We live in memorable academic times. Higher education in New Zealand is on a definite downward roll
Ministry of Education figures just released show the number of domestic students has taken a significant dip, with just 8.6 percent of adult New Zealanders enrolled in tertiary education last year compared with 12.5 percent 10 years ago and around 11 percent at the turn of the century.
The biggest demographic decline has been among men, whose numbers in tertiary education have gone down from 11.3 percent in 2009 to 7 percent last year.
It wasn’t supposed to pan out like this. For the better part of 20 years now successive governments have aggressively promoted higher education as a way of improving the country’s intellectual capital and seizing the international momentum for discovering and applying new technologies.

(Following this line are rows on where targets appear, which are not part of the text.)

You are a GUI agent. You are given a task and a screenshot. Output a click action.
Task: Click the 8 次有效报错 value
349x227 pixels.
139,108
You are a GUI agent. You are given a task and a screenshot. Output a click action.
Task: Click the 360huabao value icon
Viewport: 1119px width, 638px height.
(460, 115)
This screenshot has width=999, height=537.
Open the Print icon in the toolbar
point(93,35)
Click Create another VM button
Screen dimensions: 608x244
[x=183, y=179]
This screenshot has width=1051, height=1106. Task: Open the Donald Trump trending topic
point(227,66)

‘It’s the knowledge economy, stupid’ or so one academic leader quipped at the time of the much-ballyhooed Knowledge Wave conference in 2001.
The trend was also not seen as being exclusively about students. Institutions of higher learning in New Zealand – especially the eight universities – have long struggled to keep their best scholars from decamping to loftier campuses in Australia, Britain and the United States. The new policy emphasis would put paid to that, too.

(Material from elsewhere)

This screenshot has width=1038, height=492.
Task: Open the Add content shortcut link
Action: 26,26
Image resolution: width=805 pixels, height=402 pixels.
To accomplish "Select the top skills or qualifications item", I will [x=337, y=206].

Alas, the signs that all has not quite proceeded to plan have been in evidence for some time. Much of the new activity of recent years was about hauling in more and more new, foreign, fee-paying students rather than young locals who in any event would appear to have more of an eye these days for pursuing a trade than a degree.
And why not? A report commissioned last year by the Industry Training Federation showed apprentices earn more, buy houses and contribute to KiwiSaver earlier than their peers with bachelor’s degrees.

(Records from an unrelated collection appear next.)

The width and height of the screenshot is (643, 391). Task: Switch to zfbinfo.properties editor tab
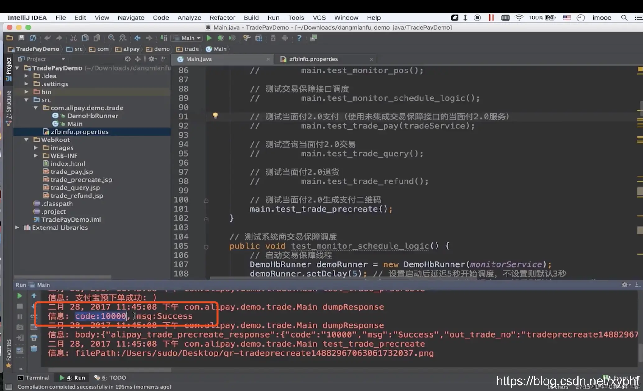click(313, 59)
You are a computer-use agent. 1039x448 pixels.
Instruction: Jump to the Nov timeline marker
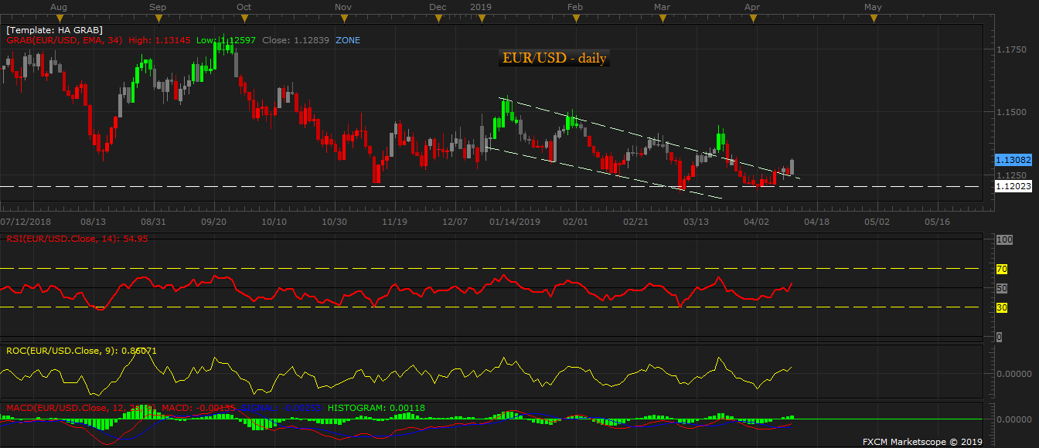[344, 19]
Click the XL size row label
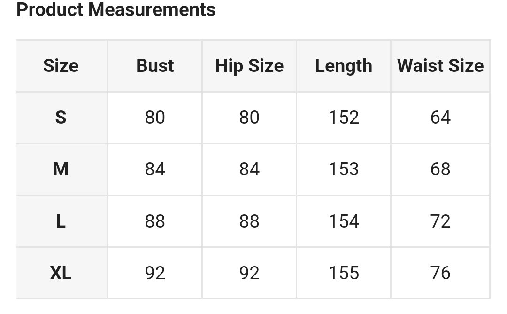The image size is (507, 314). pos(61,273)
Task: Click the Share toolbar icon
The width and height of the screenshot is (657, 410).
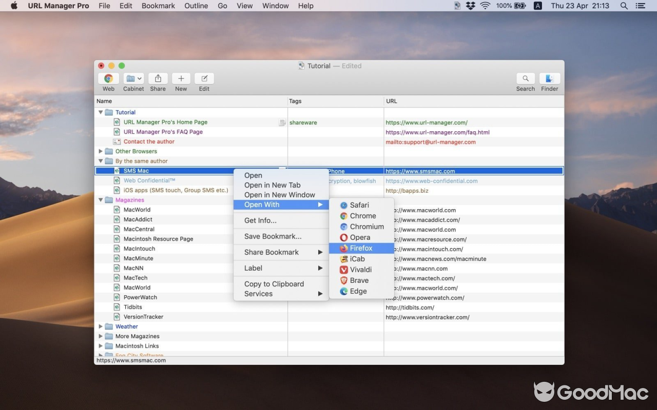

What’s more, according to the research from Business and Economic Research Limited, or BERL, those who enter the trades are, on average, in a better financial position for most of their lives.
Another survey conducted seven years ago suggested New Zealand degrees were among the most valueless in the OECD – a reckoning that would particularly apply, one assumes, to qualifications in many of the social sciences and media-related courses.
Embarrassing international comparisons may only be part of the story behind the latest figures. Higher education itself isn’t all it once was for employers, either.
In the United States an increasing number of companies – including IBM, Apple and Google – are now offering well-paying jobs to those with non-traditional education, which is to say, people without degrees.
Partly the move has to do with skyrocketing tuition fees but organisations are also making a point about the need for having different voices and minds rather than just those who have a conventionally dependable educational experience.
«When you look at people who don’t go to school and make their way in the world, those are exceptional human beings,» Google’s former SVP of People Operations, Laszlo Bock, told The New York Times a few years ago.
«And we should do everything we can to find those people.»
In Britain, one of the country’s biggest graduate recruiters, accountancy firm Ernst and Young, has entirely eliminated a degree classification from its hiring programmes. The firm says it has found «no evidence» of a correlation between university success and acing it as an accountant.
Will New Zealand employers follow suit? And how will academic institutions respond to the broader trend? Where will the intellectual culture be in another few years?
It sounds like something somebody should be doing a thesis on.